* Given text *
▬▬▬
# Stihl FS55RC trimmer



## MaeStro (Oct 31, 2010)

I have a fs55rc trimmer i have not used for over a year. I just got it started by pouring a little gas in the spark plug hole. now i got it started it shuts off at full throttle. What could be the problem?


----------



## geogrubb (Jul 28, 2006)

MaeStro said:


> I have a fs55rc trimmer i have not used for over a year. I just got it started by pouring a little gas in the spark plug hole. now i got it started it shuts off at full throttle. What could be the problem?


Probably some varnish built up in the carb while setting, mix some Sea Foam or Chevron Techron in your fuel, pretty strong, and let it idle for 15-20 minutes, shut it off for 15-20 then see it it has improved. Have a good one. Geo


----------



## luckyvision (May 24, 2007)

Stihl warns to be careful with additives..Carb cleaner will dammage the check valve(s) built into the carb. they should only be cleaned with brake or electronics spray cleaner.

these check valves are not repairable or replacable.

if you use Seafoam only a few drops per tank...


----------



## justin3 (Apr 10, 2007)

Most of the time you can clean the carbs using a little light compressed air, and brake cleaner. Buy a rebuild kit for your model carburetor and you should be good to start. You may want to replace the fuel line while your at it. Also do not run any wire through the passageways on the carb, that can damage check valves. If the carburetor is badly clogged up it should be cleaned in an ultrasonic cleaner or replaced.


----------
▬▬▬
* Raw records *
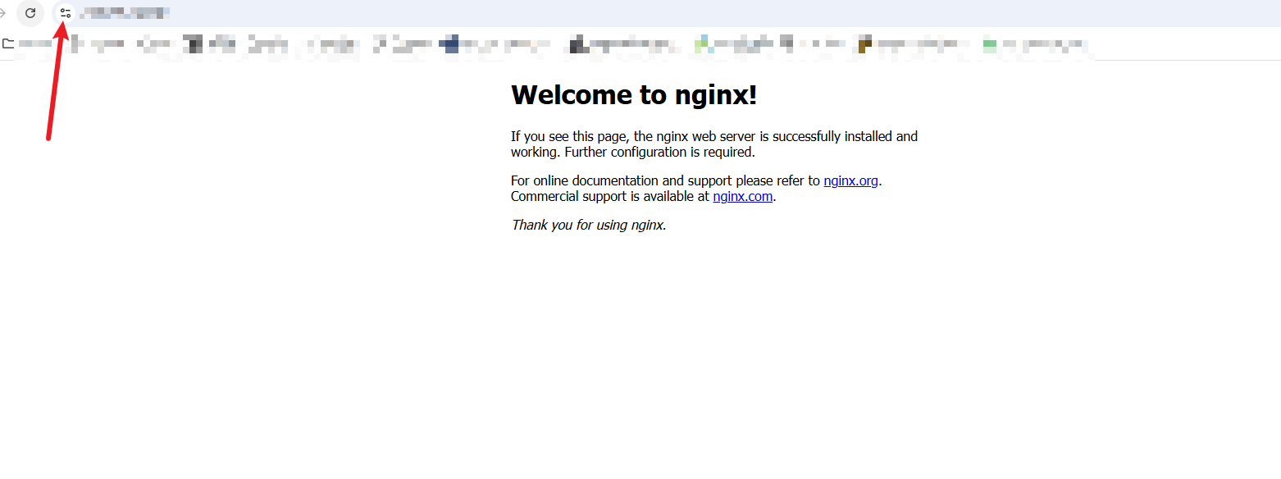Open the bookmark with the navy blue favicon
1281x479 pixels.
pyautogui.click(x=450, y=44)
▬▬▬
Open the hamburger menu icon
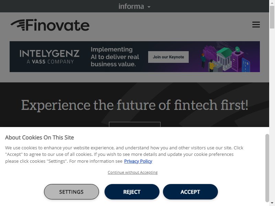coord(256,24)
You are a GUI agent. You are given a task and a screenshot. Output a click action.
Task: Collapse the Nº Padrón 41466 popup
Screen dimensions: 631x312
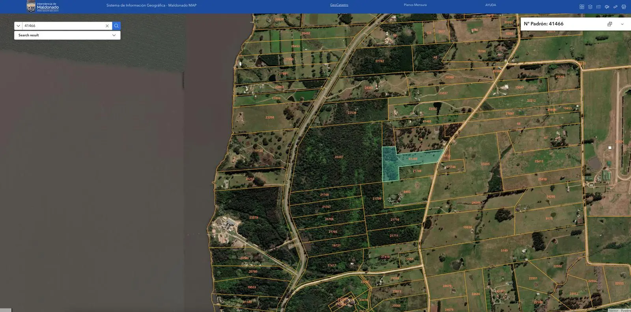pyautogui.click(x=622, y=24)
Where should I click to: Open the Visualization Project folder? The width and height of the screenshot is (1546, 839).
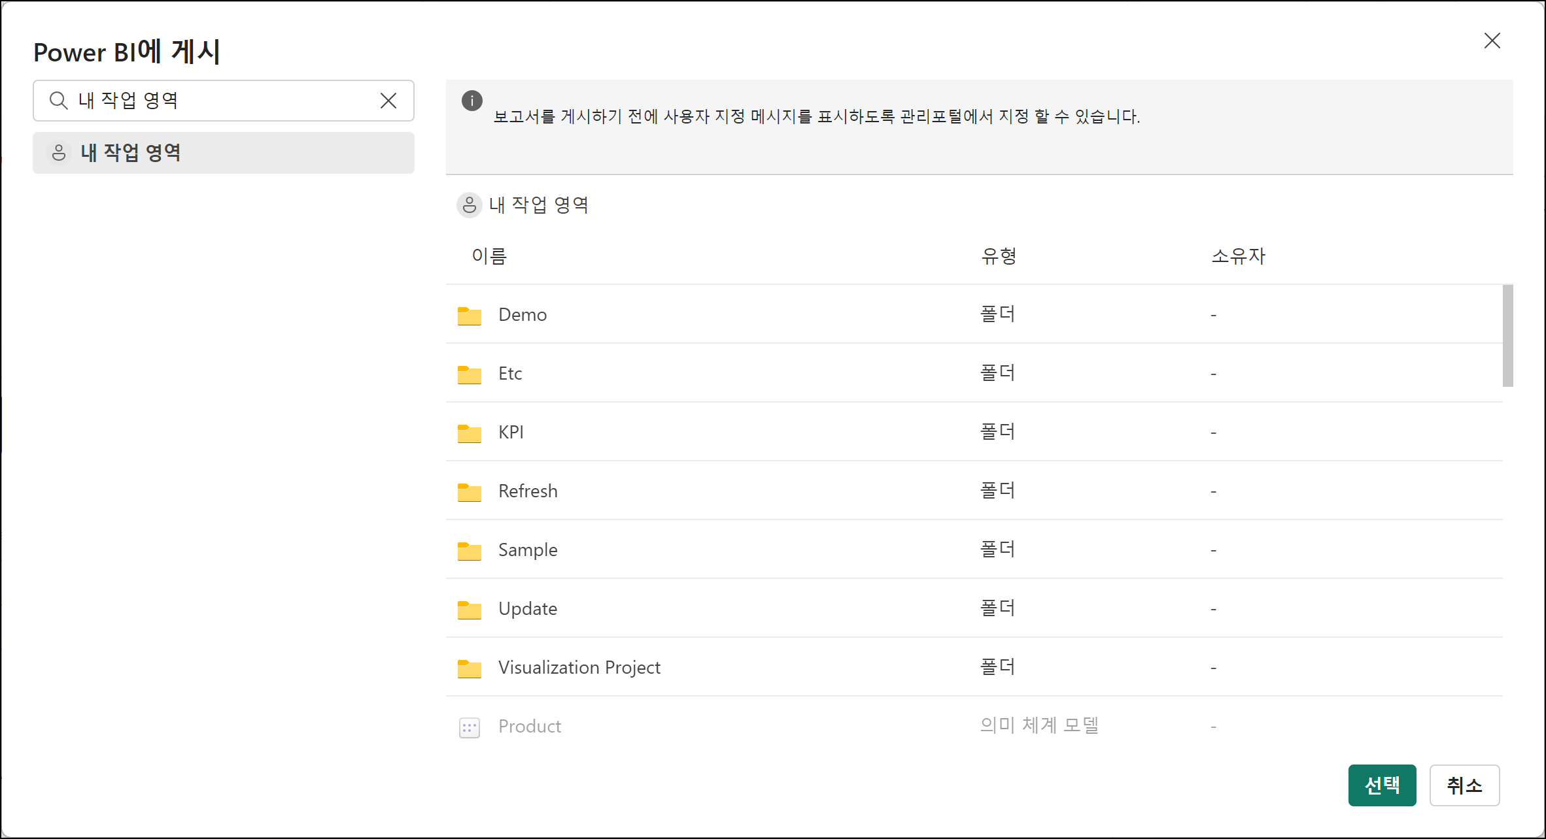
▬▬▬
* What you will do *
- 1) In the trimmer thread, what does luckyvision say carb cleaner will damage?
- 2) Reproduce the portion of the trimmer thread that opens with the words containing "## MaeStro (Oct" and closes with "(Jul 28, 2006)".

* Answers to the tasks *
- 1) The check valve(s) built into the carb.

- 2)
## MaeStro (Oct 31, 2010)

I have a fs55rc trimmer i have not used for over a year. I just got it started by pouring a little gas in the spark plug hole. now i got it started it shuts off at full throttle. What could be the problem?


----------



## geogrubb (Jul 28, 2006)